Bad news, guys. The chances of making it to 100 are much greater if you’re a woman.

The 2010 census found 80 percent of the 53,364 people age 100 or older are women, according to a report out today. For every 100 centenarians, only 20.7 percent are men. The overall number of centenarians has increased by 5.8 percent since 2000.

Wanna McAnally, who recently turned 100, plays the organ Nov. 27 in the chapel at Wesley Memorial United Methodist Church, in High Point, N.C. McAnally has been playing for more than 80 years. (AP Photo/High Point Enterprise/Sonny Hedgecock)

What helps the women? The largest study of centenarians in this country, the New England Centenarian Study, suggests women handle age-related diseases better than men.

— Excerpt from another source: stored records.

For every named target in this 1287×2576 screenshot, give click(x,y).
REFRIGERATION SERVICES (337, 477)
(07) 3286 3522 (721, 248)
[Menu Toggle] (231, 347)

But among men who survive to 100, they seem better able to function than the women. The census report finds the men are more likely to be living with others in a household (43.5 percent) while women are more likely to be living in a nursing home (35.2 percent).

The census report also finds:
— The population age 100 or older made up a small proportion of the total U.S. population, representing less than two per 10,000 people.
— More than half (62.5 percent) of centenarians were age 100 or 101.
— Those who make it to become a supercentenarian (age 110 or older) make up 0.6 percent, or 330, of the centenarian population.

The report also shows that centenarians are less diverse than the rest of the population. Nearly 83 percent of centenarians are white, compared to about 72 percent in the total population. Nearly 6 percent (5.8 percent) are Hispanic compared to the 16.3 percent of Hispanics who make up the total population.

Most centenarians live in the South (17,444), followed by the Midwest (13,112), Northeast (12,244) and West (10,564). California has the highest number (5,921), followed by Florida, New York and Texas.